## Exercises:
1) In the passage on plant selection and phytochemistry, what protein does autumn crocus impair?
2) Turn the paragraph beginning "Aconitum elevates sodium channel activation" in the passage on plant selection and phytochemistry into a list with one entry per plant, giving each plant's mechanism and main effects.
--- Document passage Enclosed Below ---
Plant Selection & Phytochemistry

    Kyoko’s selection of plants is very much intentional, and I think especially that the plants she picked out for their poisonous properties are worth discussing briefly. If you look into the mechanisms and the pharmacology of them, you’ll find that they vary widely. In fact, she has very little overlap in mechanism, and she has one example of each of the major modes of action employed by dangerously toxic plants.

    Aconitum elevates sodium channel activation, making neurons unable to repolarize after an action potential; this leads to paralysis and death by respiratory failure. Digitalis is a cardiac glycoside, meaning that it impairs sodium/potassium pumps in the heart; this leads to slower heart rate, higher blood pressure, arrhythmia, and eventually heart failure. Belladonna is an antimuscarinic agent, meaning that it inhibits muscarinic acetylcholine receptors. This causes delirium, hallucinations, and heart failure. Hemlock contains antinicotinic compounds instead, and impairs nicotinic acetylcholine receptors, leading to sedation, paralysis, and eventually respiratory failure. Water hemlock is a stimulant that leads to confusion, seizures, arrhythmia, and a wide variety of problems associated with ongoing convulsions; death is usually by respiratory or cardiac failure, though hyperthermia and kidney failure as a product of prolonged seizures are possible. Autumn crocus impairs a protein called tubulin, leading to vomiting, anemia, internal bleeding, ascending paralysis, and hypovolemic shock. Internal bleeding can be lethal, and if not, multiple organ system failure is possible. Yellow jessamine is a sedative and muscle relaxant, which acts as a glycine agonist; higher doses can lead to vomiting, blindness, and respiratory failure. Bloodroot impairs Na/K pumps like digitalis, but this time at a local level, causing localized necrosis. Pennyroyal is metabolized in the body to produce a number of compounds toxic to the liver, leading to multiple organ failure. Japanese skimmia is phototoxic, meaning that it causes the body to develop a severe rash when exposed to sunlight; it is also impairs acetylcholinesterase, which at high doses produces the same effects as nerve agents/nerve gas. Lobelia has a wide variety of neurotoxic effects, which can cascade into hallucinations, confusion, vomiting, respiratory and cardiac complications, and seizures.
--- End of Enclosed Document passage ---
--- Dataset excerpts Enclosed Below ---
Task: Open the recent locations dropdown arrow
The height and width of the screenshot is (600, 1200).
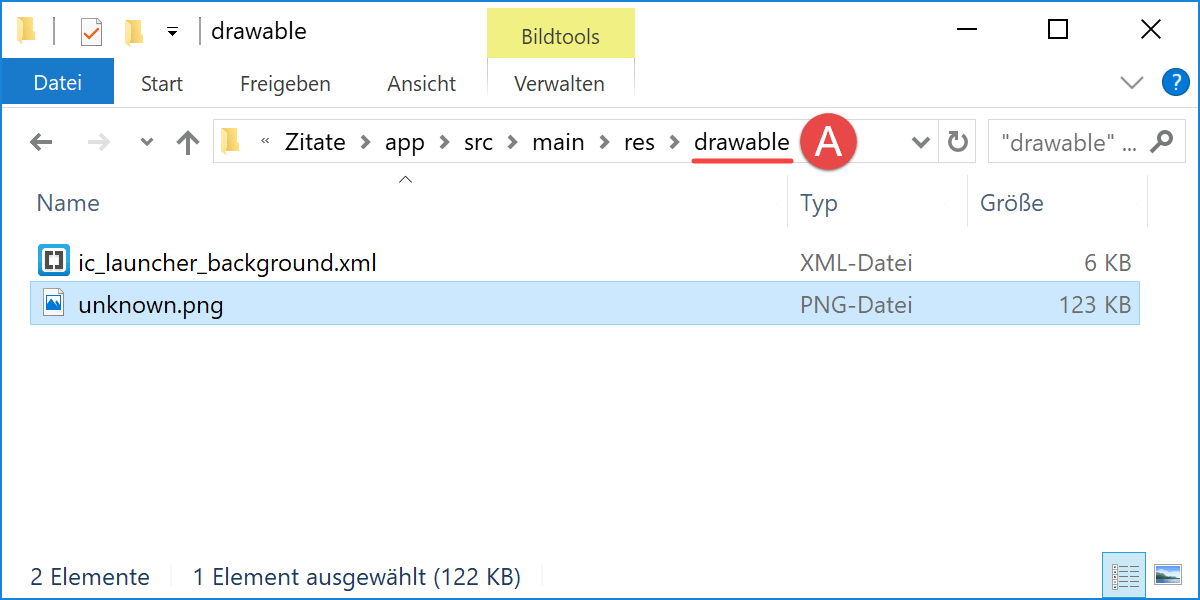Action: pyautogui.click(x=147, y=142)
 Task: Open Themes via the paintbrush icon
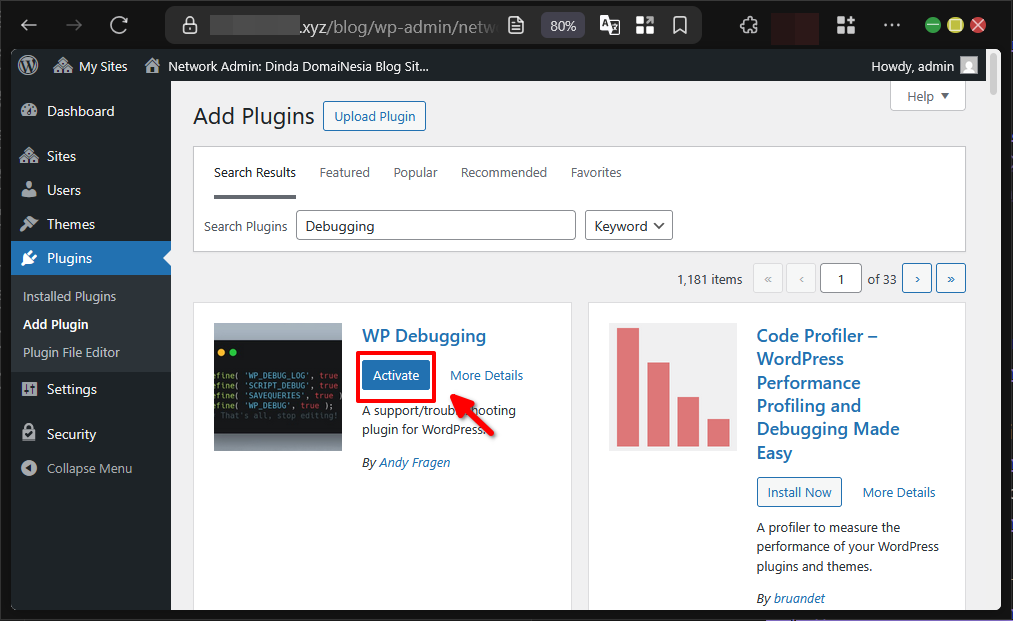pyautogui.click(x=29, y=223)
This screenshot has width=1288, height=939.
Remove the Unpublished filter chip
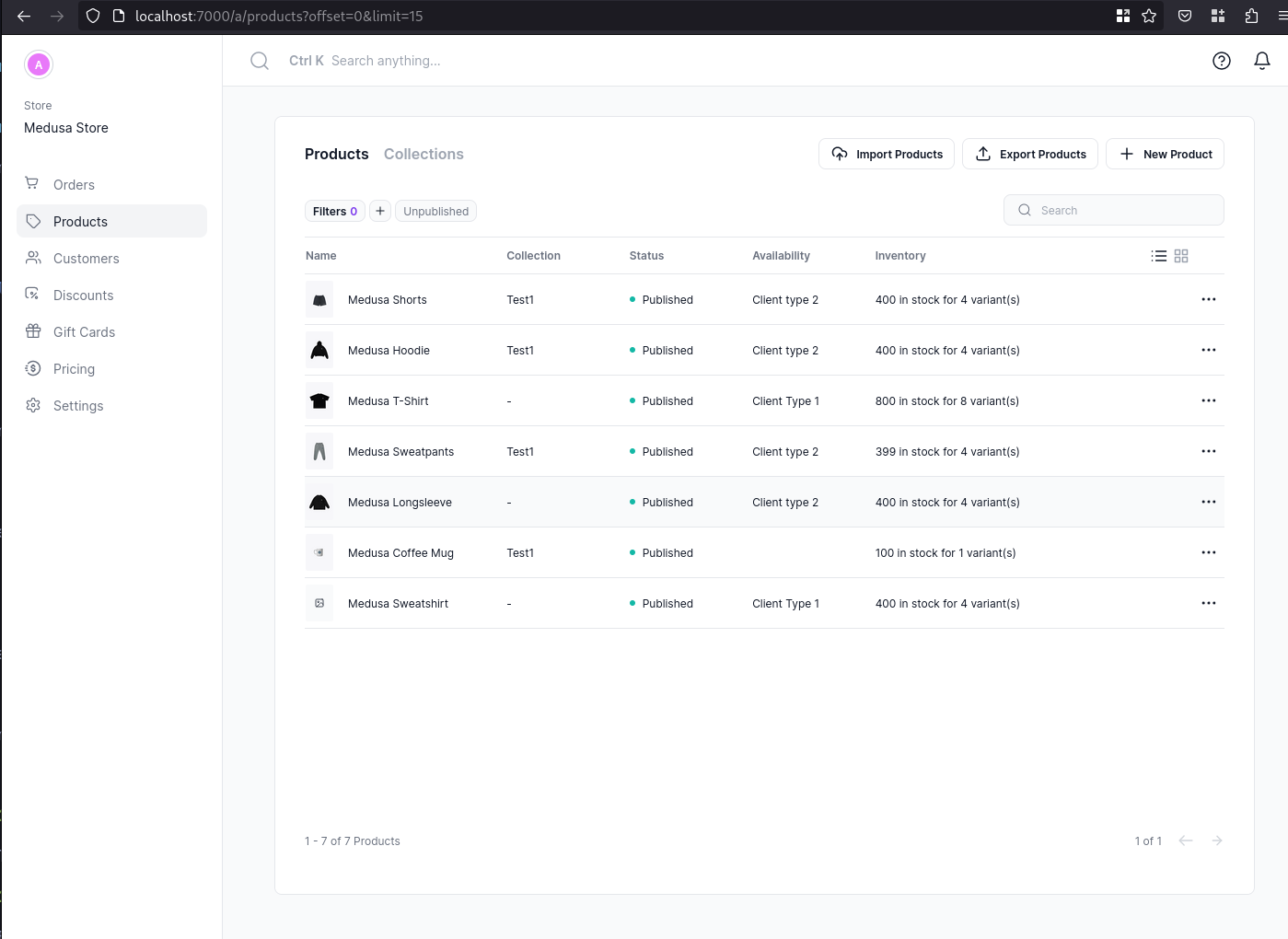click(x=435, y=211)
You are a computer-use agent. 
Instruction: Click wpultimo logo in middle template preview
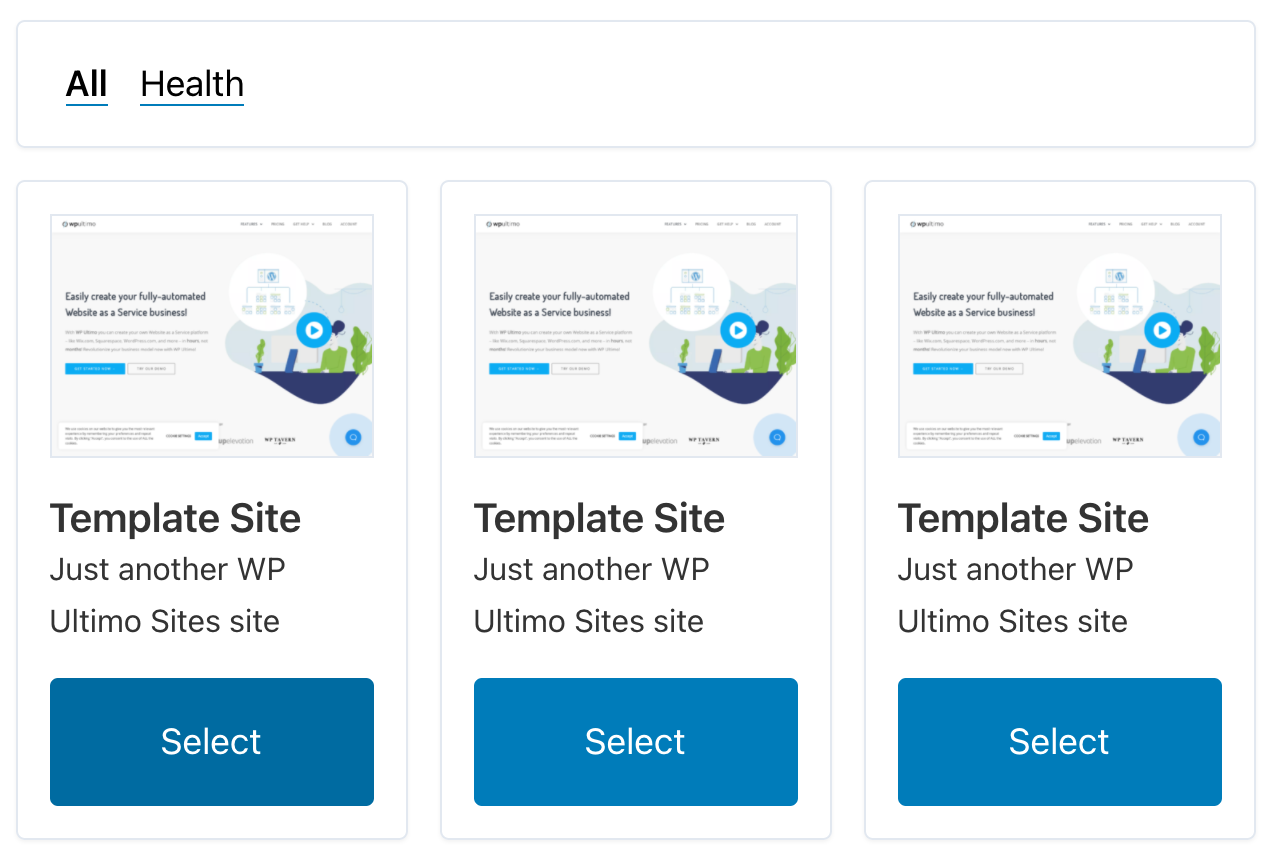coord(502,224)
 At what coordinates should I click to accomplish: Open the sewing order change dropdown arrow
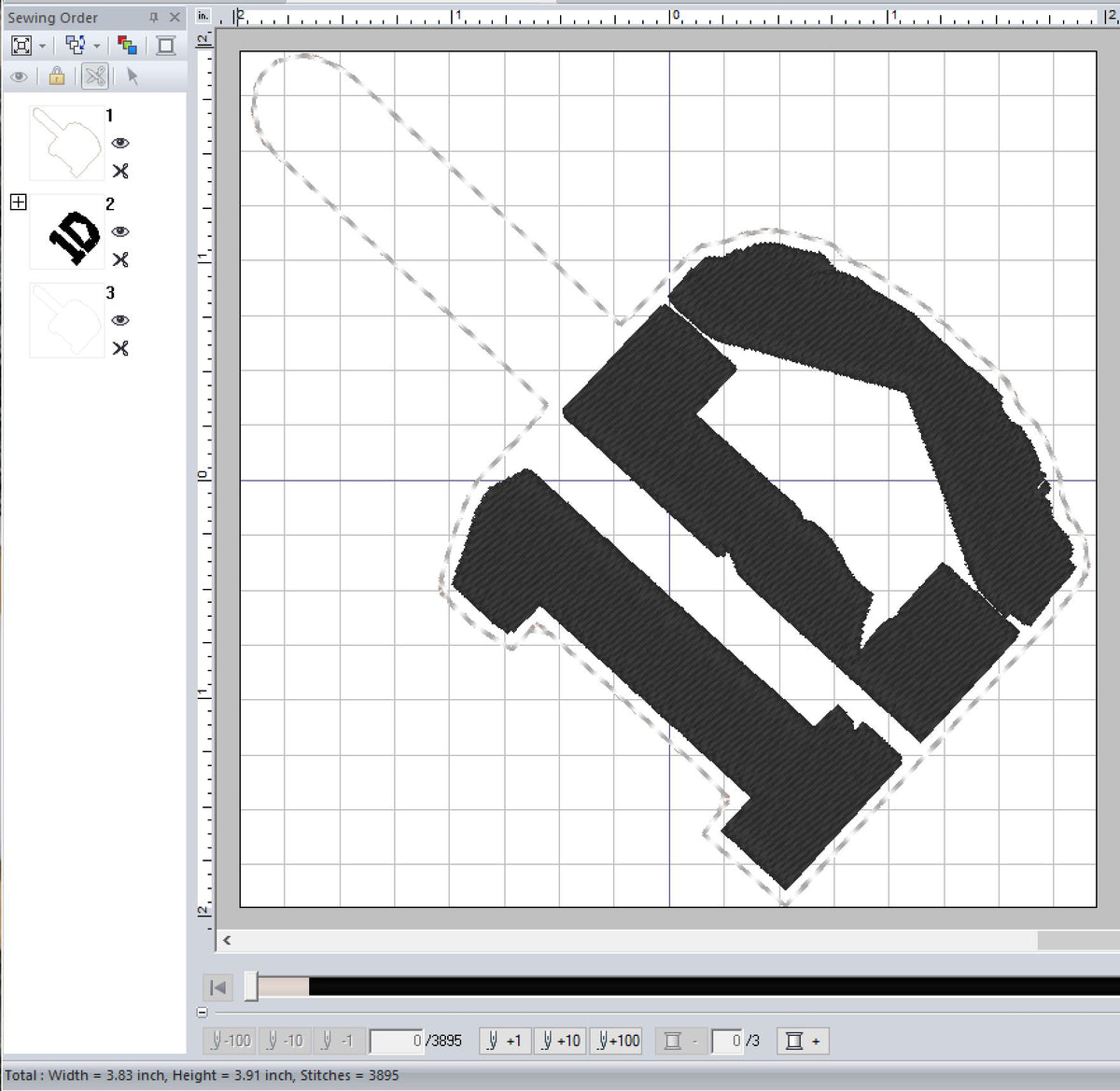(x=97, y=47)
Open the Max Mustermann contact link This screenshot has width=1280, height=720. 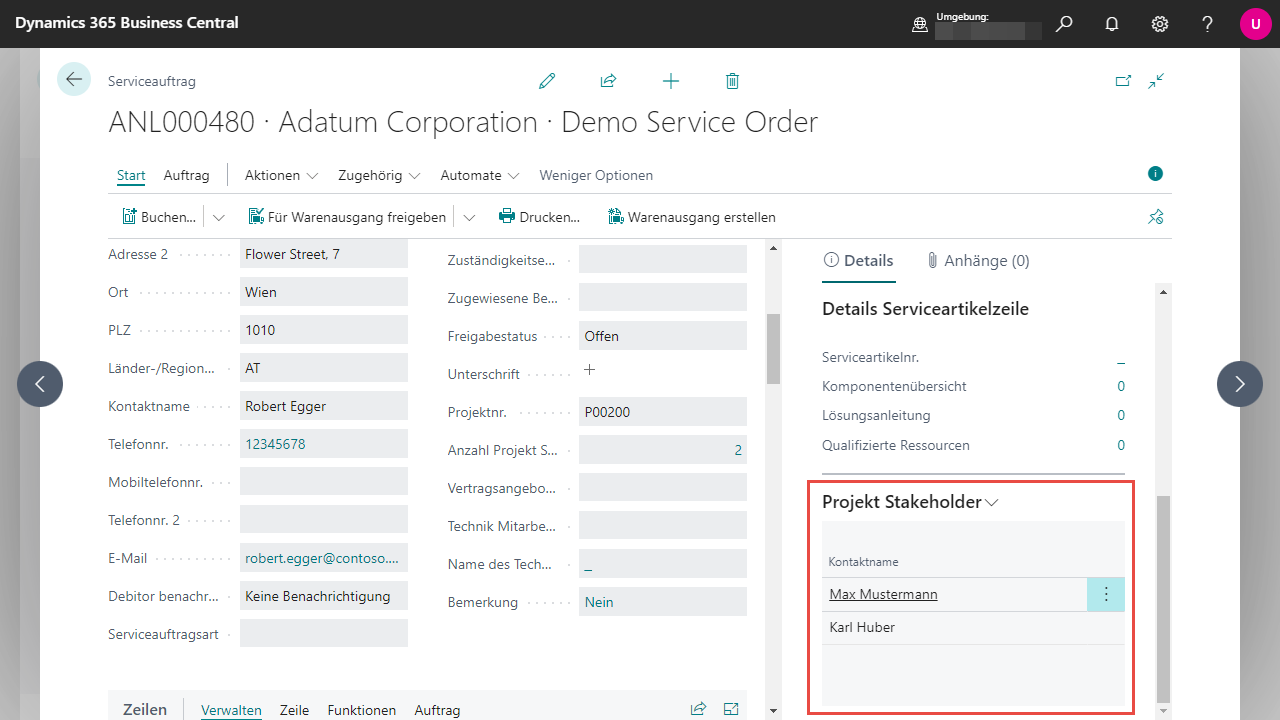click(883, 594)
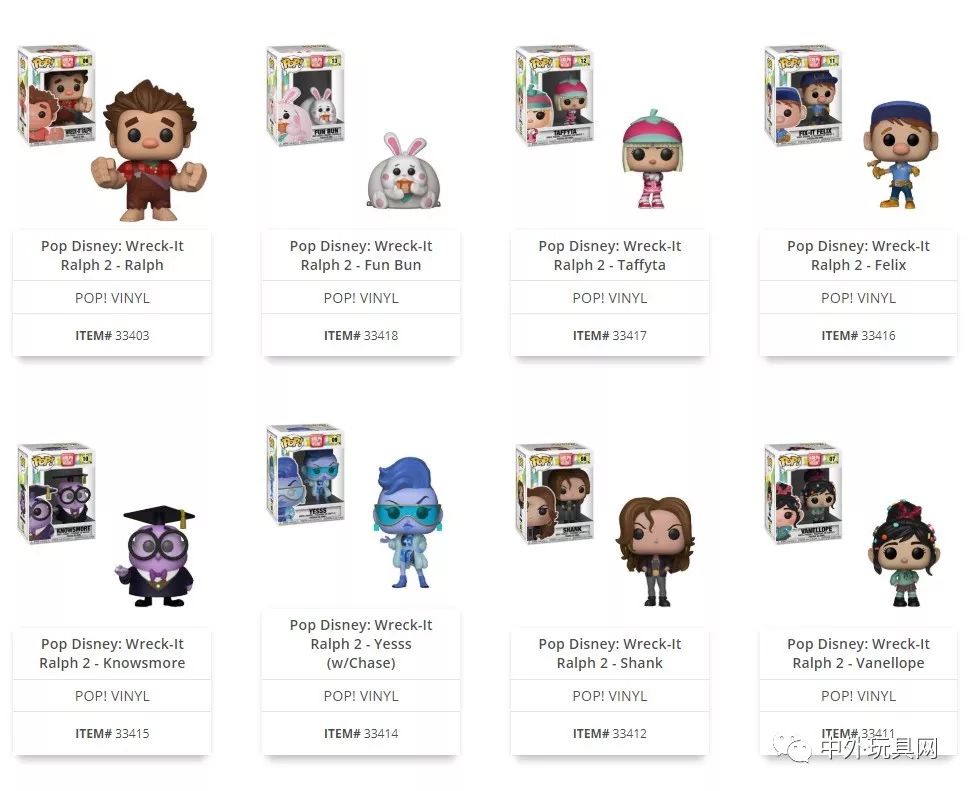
--- End of Enclosed Dataset excerpts ---
## Answer set:
1) Autumn crocus impairs tubulin.

2)
- Aconitum: raises sodium channel activation so neurons cannot repolarize after an action potential. This causes paralysis and death by respiratory failure.
- Digitalis: a cardiac glycoside that impairs sodium/potassium pumps in the heart. This causes slower heart rate, higher blood pressure, arrhythmia and eventually heart failure.
- Belladonna: an antimuscarinic agent that inhibits muscarinic acetylcholine receptors. This causes delirium, hallucinations and heart failure.
- Hemlock: contains antinicotinic compounds that impair nicotinic acetylcholine receptors. This causes sedation, paralysis and eventually respiratory failure.
- Water hemlock: a stimulant that causes confusion, seizures, arrhythmia and problems from ongoing convulsions. Death usually comes from respiratory or cardiac failure, and prolonged seizures can also lead to hyperthermia and kidney failure.
- Autumn crocus: impairs tubulin. This causes vomiting, anemia, internal bleeding, ascending paralysis and hypovolemic shock. The internal bleeding can be lethal, and multiple organ system failure is possible.
- Yellow jessamine: a sedative and muscle relaxant acting as a glycine agonist. Higher doses can cause vomiting, blindness and respiratory failure.
- Bloodroot: impairs Na/K pumps like digitalis but at a local level, causing localized necrosis.
- Pennyroyal: metabolized into compounds toxic to the liver, leading to multiple organ failure.
- Japanese skimmia: phototoxic, causing a severe rash on exposure to sunlight. It also impairs acetylcholinesterase, which at high doses produces the effects of nerve agents.
- Lobelia: has many neurotoxic effects, which can lead to hallucinations, confusion, vomiting, respiratory and cardiac complications, and seizures.